=== MATERIAL FOR THIS EXERCISE ===
# # # #

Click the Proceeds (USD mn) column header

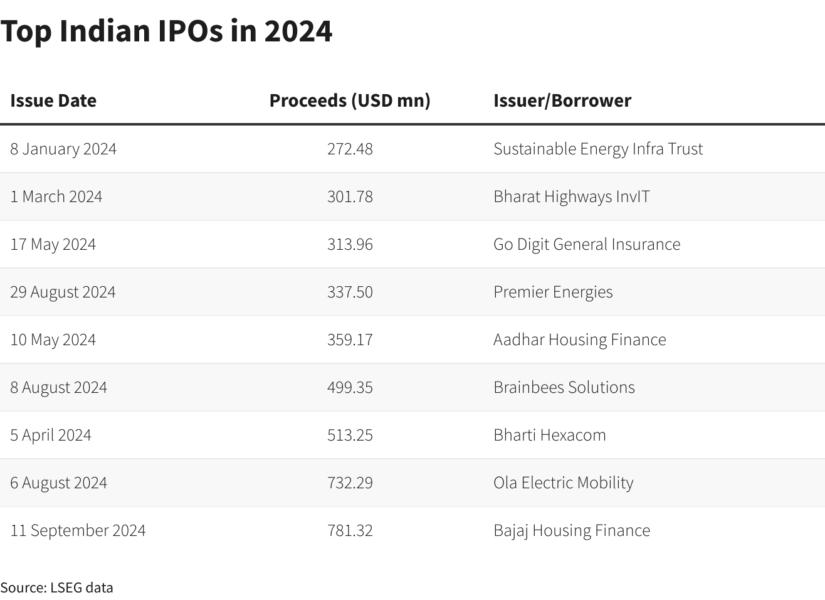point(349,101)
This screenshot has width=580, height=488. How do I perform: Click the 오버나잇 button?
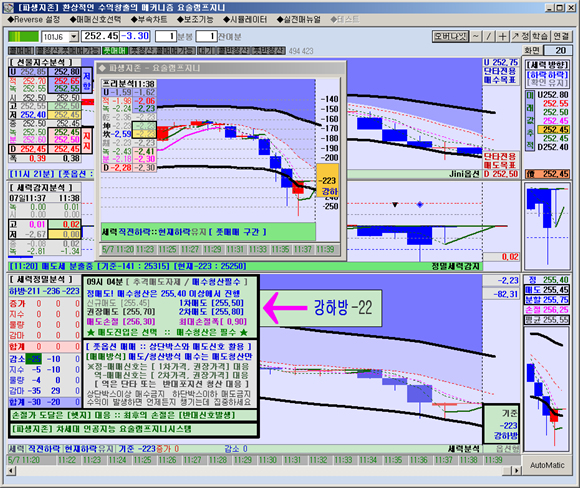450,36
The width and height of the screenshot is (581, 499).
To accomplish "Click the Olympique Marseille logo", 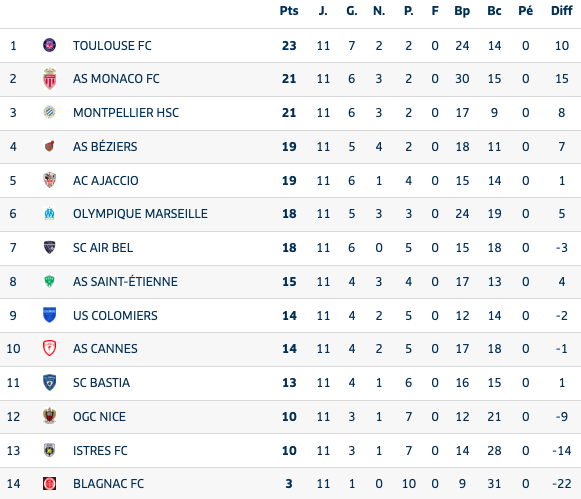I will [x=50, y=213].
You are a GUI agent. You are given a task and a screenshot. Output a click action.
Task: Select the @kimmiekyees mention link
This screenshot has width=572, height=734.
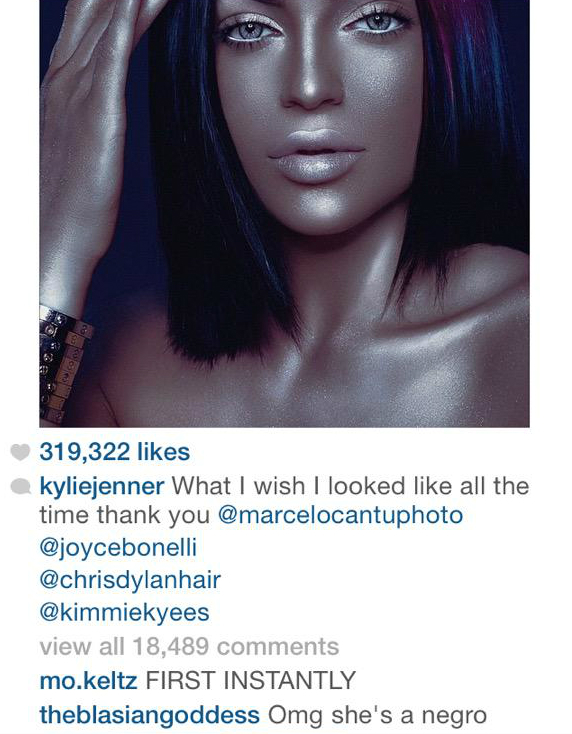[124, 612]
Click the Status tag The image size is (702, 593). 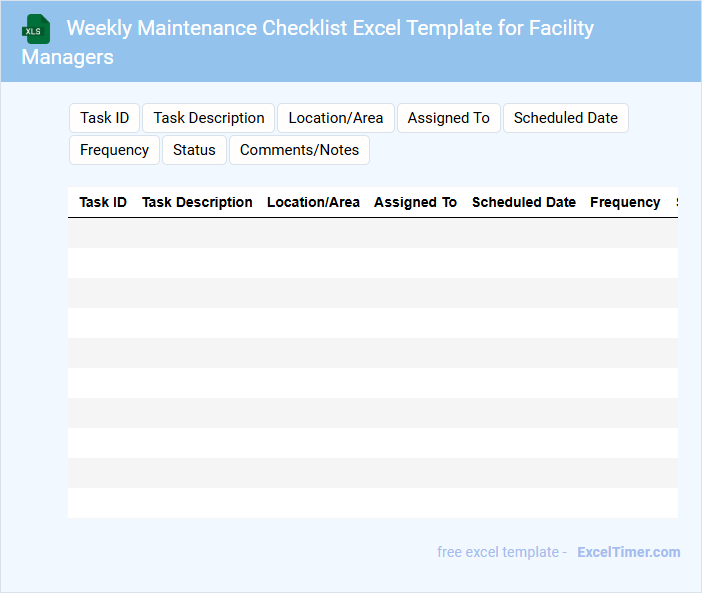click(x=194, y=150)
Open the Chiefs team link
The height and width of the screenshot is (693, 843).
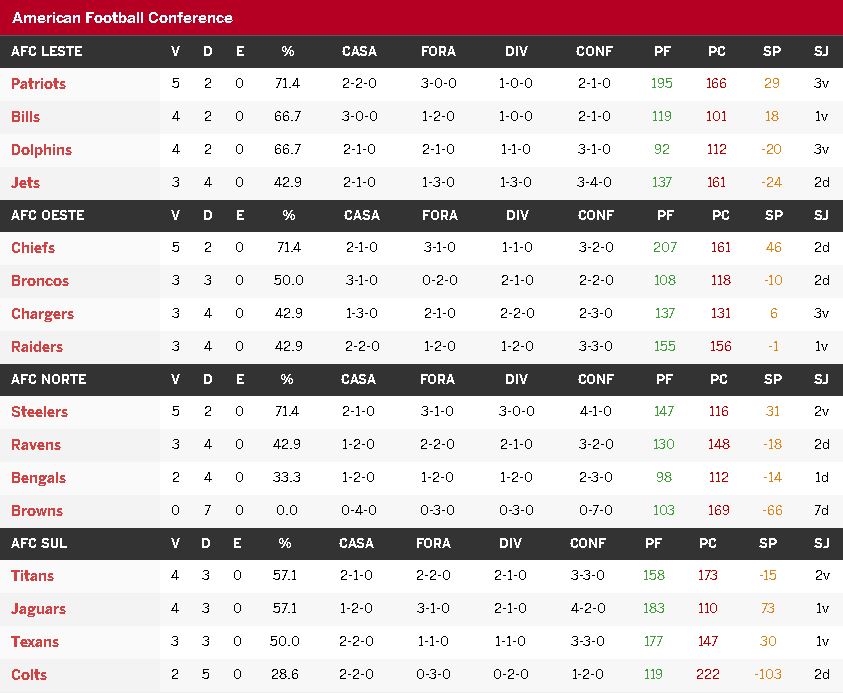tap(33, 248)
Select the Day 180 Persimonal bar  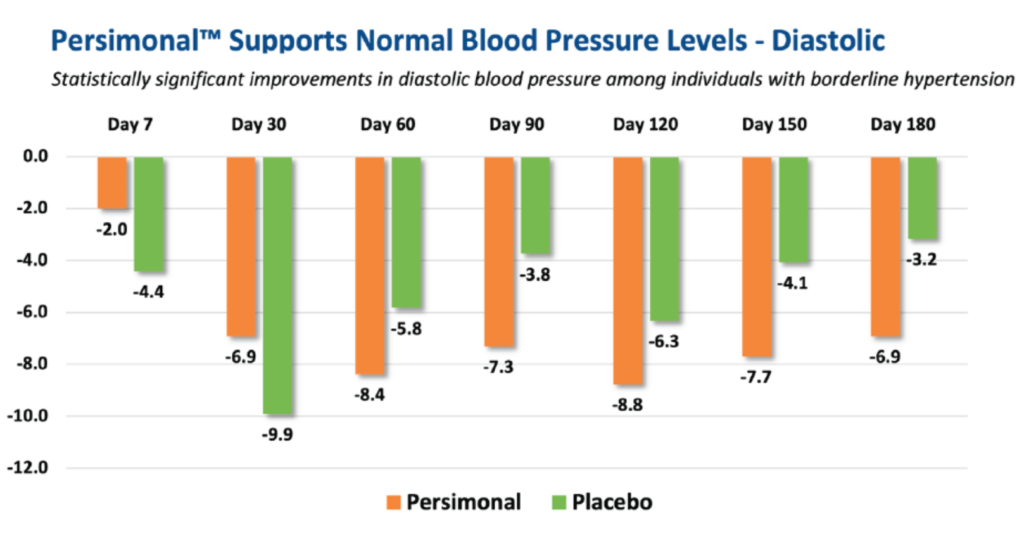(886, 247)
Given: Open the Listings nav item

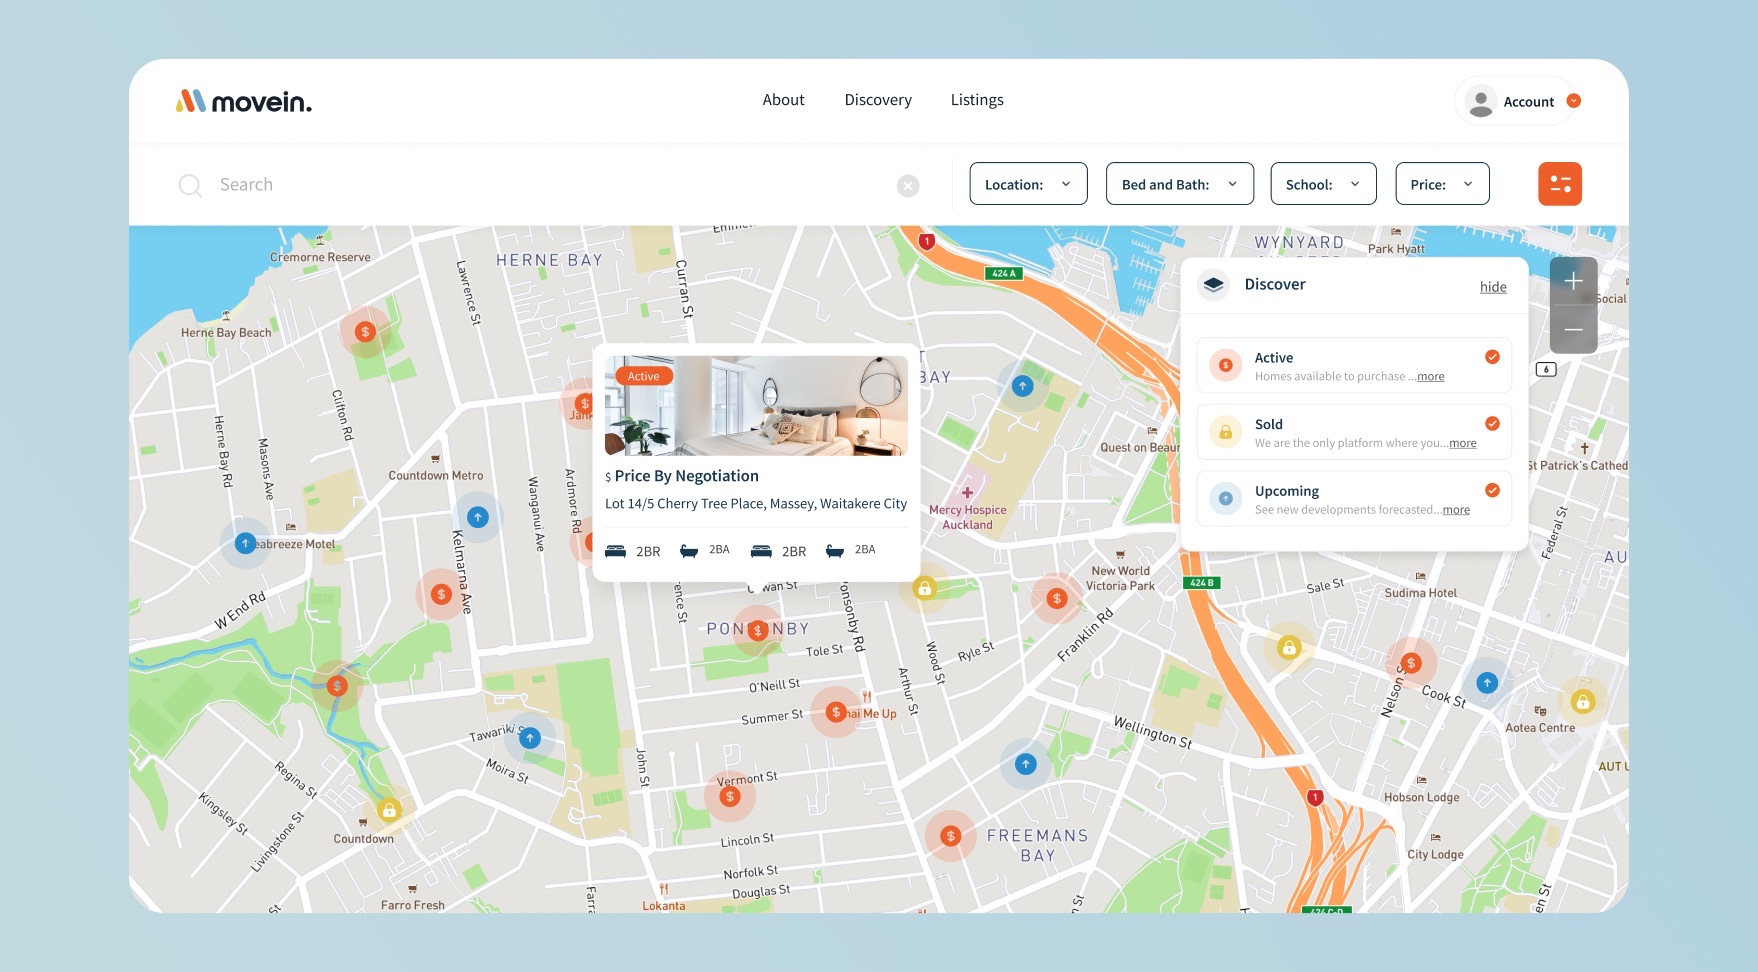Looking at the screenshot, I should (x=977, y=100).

# # # #

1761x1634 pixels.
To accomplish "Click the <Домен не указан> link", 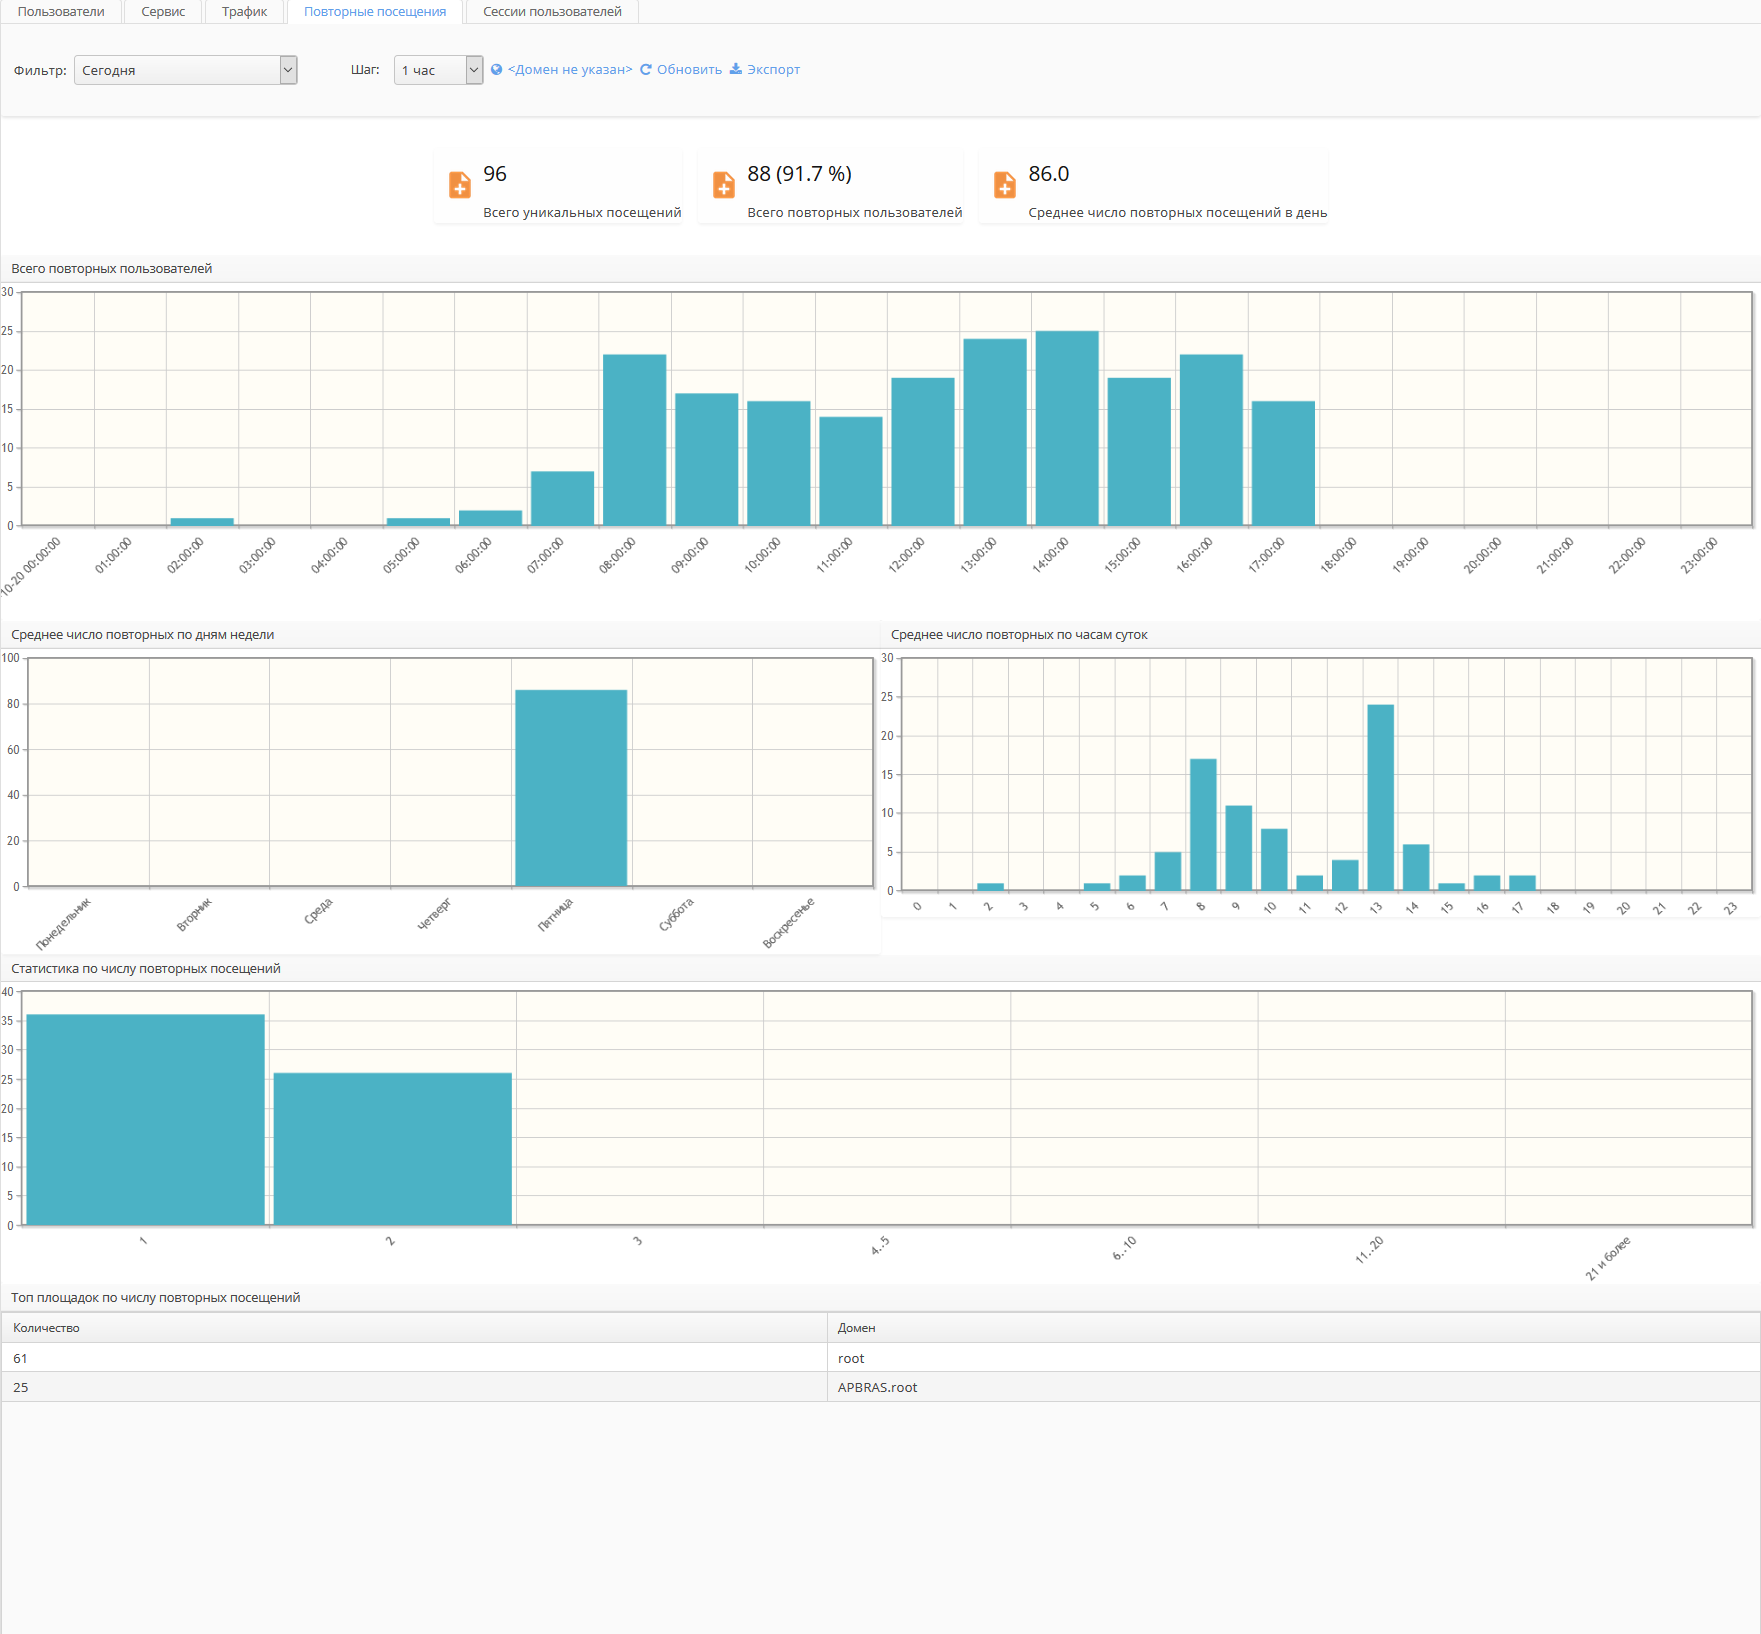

# # # #

Go down the entries above from the line containing "1761x1634 pixels." to the line containing "the <Домен не" and write out each line exactly, leaving pictures out.

=== ANSWER FOR THE TASK ===
1761x1634 pixels.
To accomplish "Click the <Домен не указан> link", 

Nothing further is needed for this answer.